# PROBLEM REQUIREMENTS
Everything from the line with "You are a computer-use agent. Image" to the end of the data below, both lines included, should be transcribed exactly; please omit the pictures.

= Beginning of Section =

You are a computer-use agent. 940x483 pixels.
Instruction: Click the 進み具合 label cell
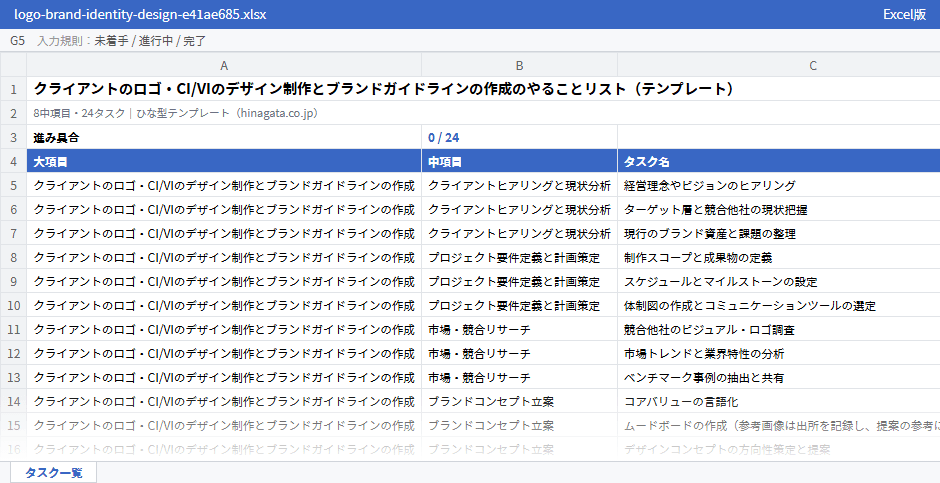(224, 138)
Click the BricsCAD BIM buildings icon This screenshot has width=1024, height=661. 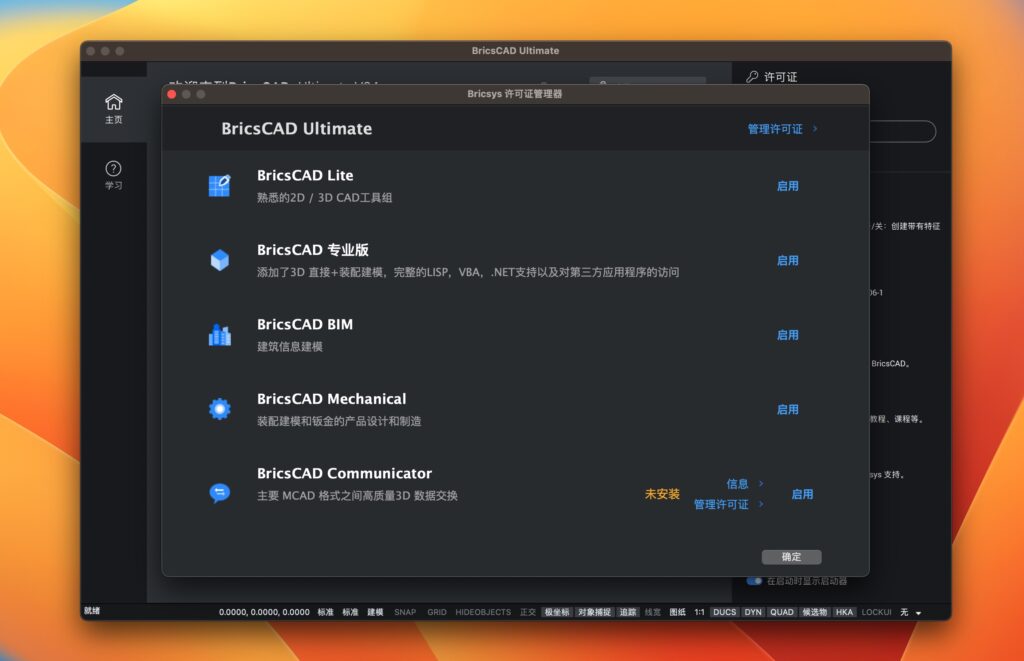[222, 333]
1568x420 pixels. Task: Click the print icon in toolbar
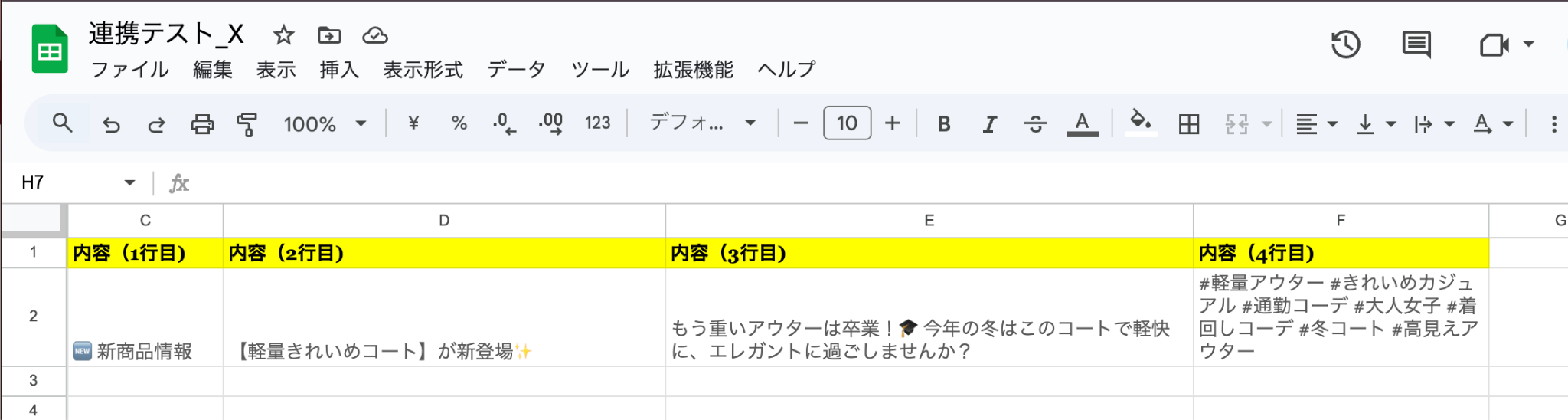(x=202, y=124)
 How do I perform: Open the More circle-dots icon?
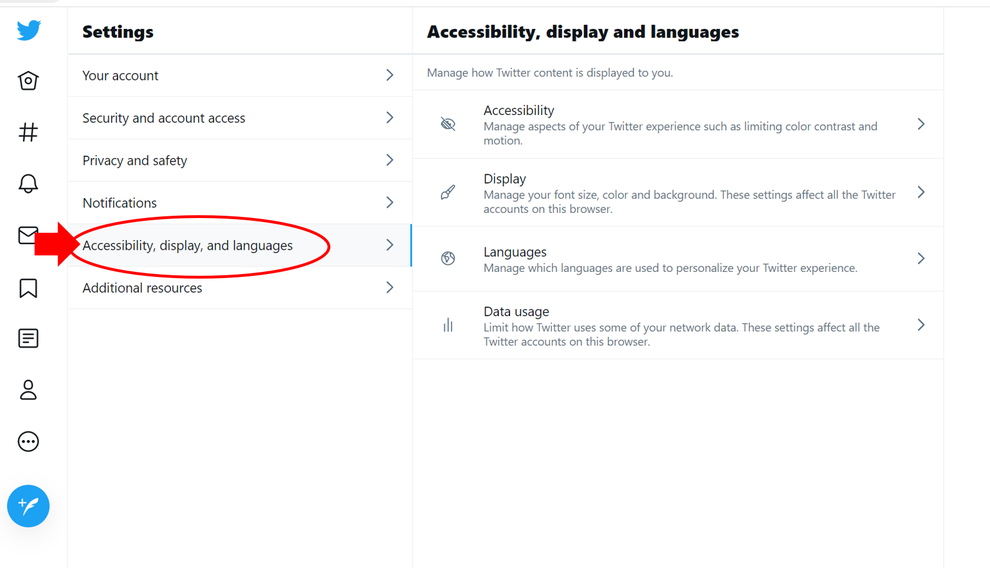click(x=28, y=441)
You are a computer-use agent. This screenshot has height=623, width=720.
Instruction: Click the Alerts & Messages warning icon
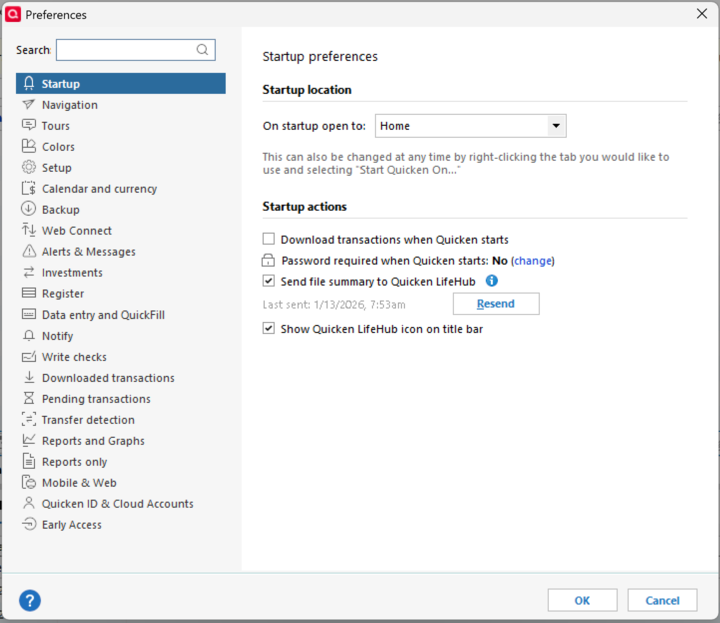click(x=29, y=252)
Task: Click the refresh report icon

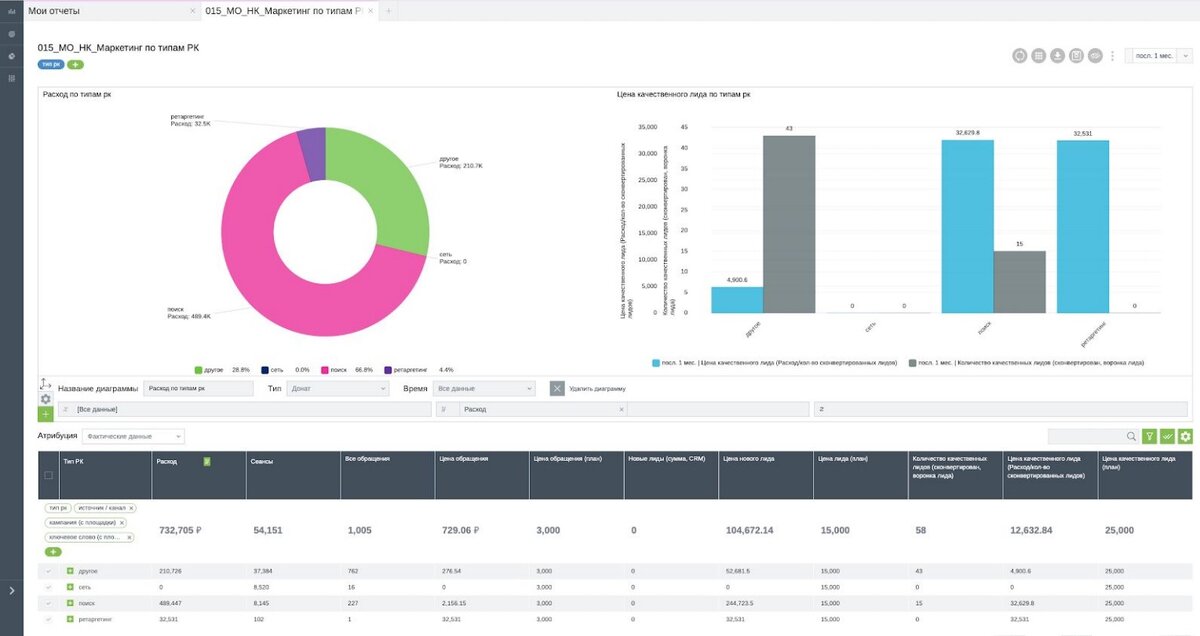Action: click(1020, 56)
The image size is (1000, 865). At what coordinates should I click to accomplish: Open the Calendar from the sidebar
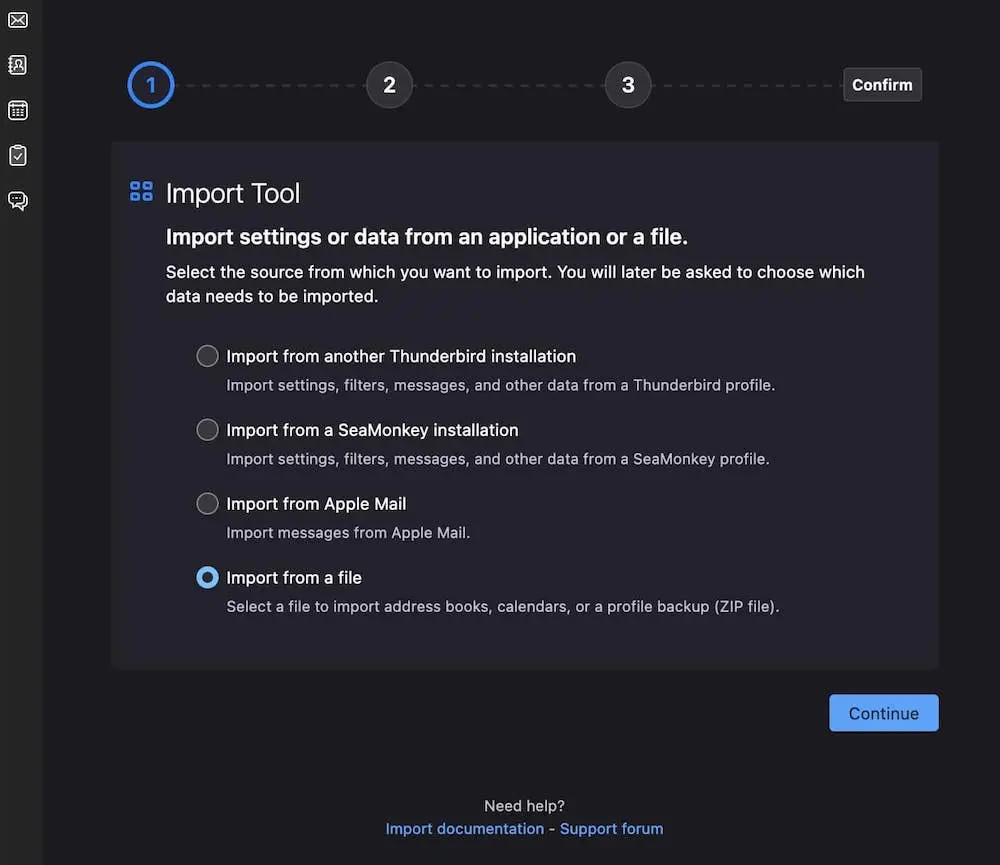tap(17, 110)
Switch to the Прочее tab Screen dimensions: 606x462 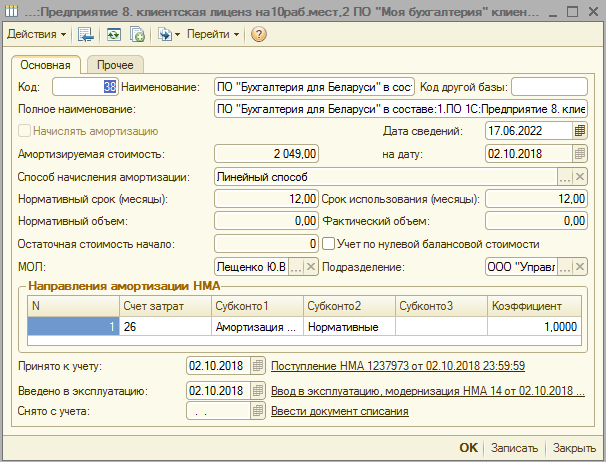115,64
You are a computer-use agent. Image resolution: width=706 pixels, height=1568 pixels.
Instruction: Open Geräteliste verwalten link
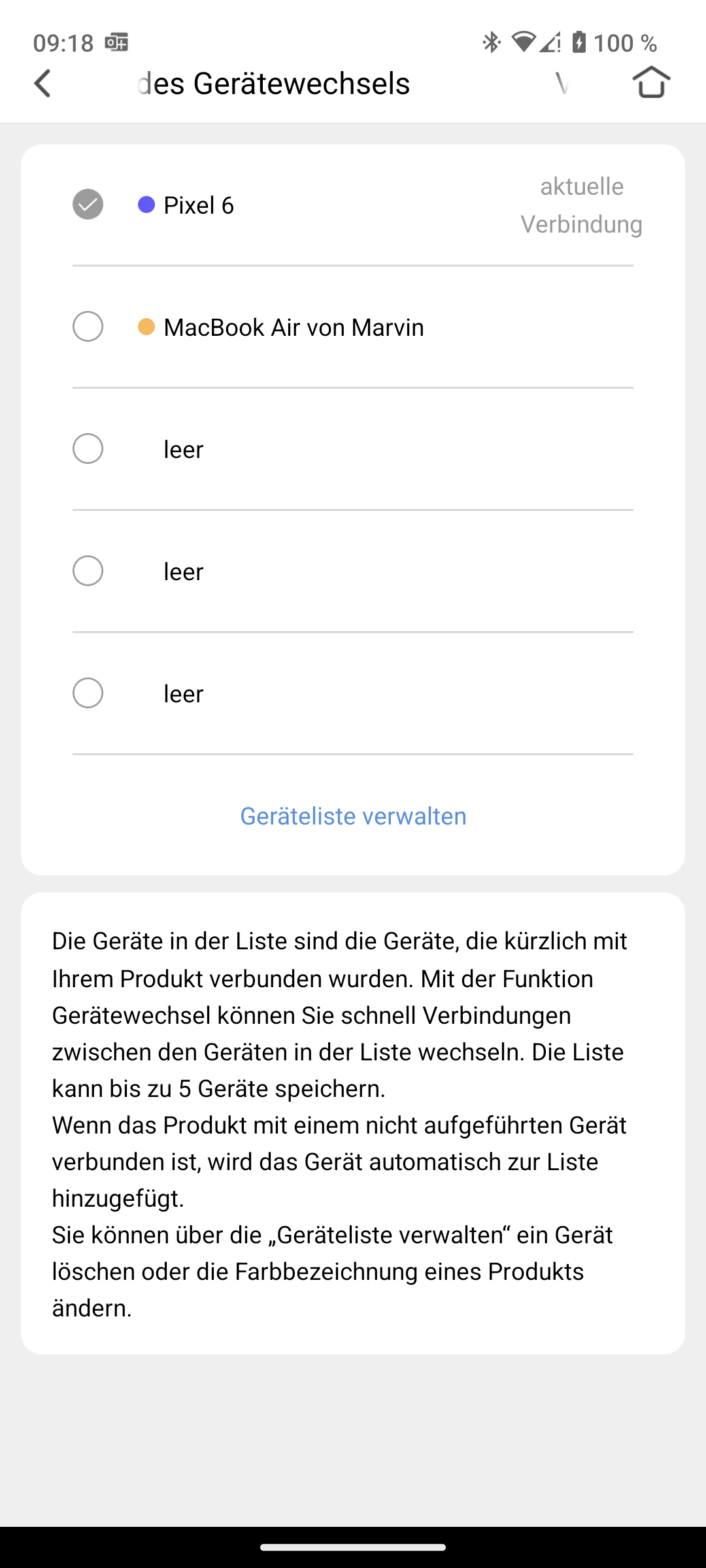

= End of Section =

# YOUR RESPONSE
You are a computer-use agent. Image resolution: width=706 pixels, height=1568 pixels.
Instruction: Open Geräteliste verwalten link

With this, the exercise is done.